Telle est la volonté du librettiste, Calixto Bieito, qui est aussi le metteur en scène : contraindre le public, par sa proximité avec la scène, à une situation de voyeur. Et pour ceux qui sont au balcon, offrir le spectacle d’une masse humaine qui se dresse malgré elle sur la pointe des pieds autour du lit, afin de mieux voir les ébats du couple. C’est cela, accepter le jeu de Pier Paolo Pasolini. Comme dans ses films, il ne se contente pas de nous montrer la nature violente des relations humaines, il nous la fait littéralement vivre dans notre corps de spectateur.
Selon Hervé Joubert-Laurencin, professeur d’esthétique et histoire du cinéma à l’université de Paris Nanterre, Orgia est le premier de son "teatro di parole" né au milieu des années 1960, "théâtre de parole", ou "de mots", qu'on aurait tort de confondre avec quelque théâtre bourgeois que ce soit, tant ses monologues sont interminables et ses situations classiques traversées de soubassements obscènes à force de réalisme, notamment sexuel pour les actions et psychologique pour les dialogues : ici, pour les premiers, des pratiques sadomasochistes chez un couple banal, pour les seconds, toute une série d'interrogations sur le fait d'être différent dans une société normative (la pièce illustre, selon Pasolini, le concept de "suicide par anomie" de Durkheim, selon lequel on peut être poussé à la mort par la pression normative de la société) et sur la réalité des langages non verbaux.
Ce théâtre de Pasolini est aussi fondamentalement un théâtre ludique et non psychologique, à l'égal du théâtre de l'Antiquité romaine et grecque, dont l'érudit qu'était Pasolini avait une connaissance directe et intuitive à la fois. La tragédie athénienne véritable ayant été chantée et dansée, il n'est pas étonnant que l'opéra retrouve dans Orgia sa forme sans forcer ni ses mots ni sa structure.
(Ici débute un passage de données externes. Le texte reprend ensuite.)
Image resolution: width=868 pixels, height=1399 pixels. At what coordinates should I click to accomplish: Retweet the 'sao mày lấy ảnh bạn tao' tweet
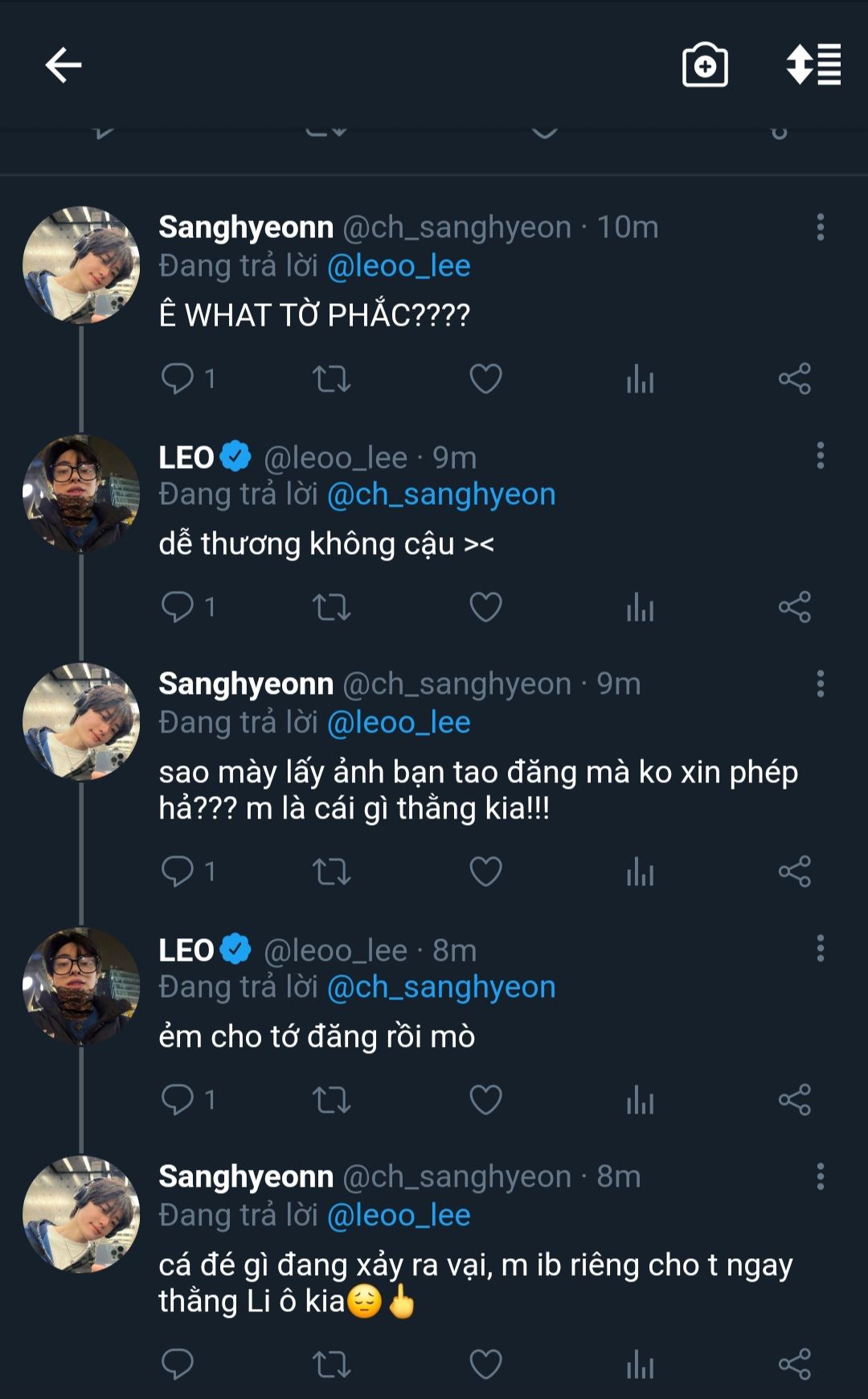coord(331,872)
Il faut néanmoins une grande capacité empathique et un grand sérieux pour échapper aux pièges d'une telle adaptation.
Hector Parra possède cette capacité empathique dont parle Hervé Joubert-Laurencin, il avait déjà évoqué Orgia dans une pièce d’orchestre en 2017. Autant dire que le poète, cinéaste et dramaturge italien lui est parfaitement familier,
Plusieurs témoins décrivaient Pasolini au quotidien comme un roc, un corps tendu et sportif d'où émergeait une voix calme et persuasive d'une grande douceur. Cette voix que l'on entend dans les entretiens radiophoniques ou filmés.Violence et douceur sont donc manifestement mêlées dès la vie même de Pasolini. Sans qu'il l'ait défini lui-même, on pourrait dire que violence et douceur constituent l'un de ses oxymores constitutifs.
Le traitement musical que nous offre Hector Parra se prête à merveille à cette dualité Pasolinienne, il ne comporte pas d’artifice inutile, pas de trait moderniste forcé qui ferait passer le langage avant le propos dans un maniérisme plus ou moins démonstratif. Le compositeur possède entre ses mains une maitrise et une évidence de langage, une forme de classicisme dans lequel les innovations instrumentales des 100 dernières années sont parfaitement digérées.
L’orchestre formé en grande partie par les solistes de l’EIC, est comme une hydre à deux têtes domptée magnifiquement avec force et enthousiasme par Pierre Bleuse. La violence des traits d’un côté fait face à une extrême douceur lorsque la tristesse et la résignation se transforment en extase. On passe de l’un à l’autre sans presque s’en apercevoir.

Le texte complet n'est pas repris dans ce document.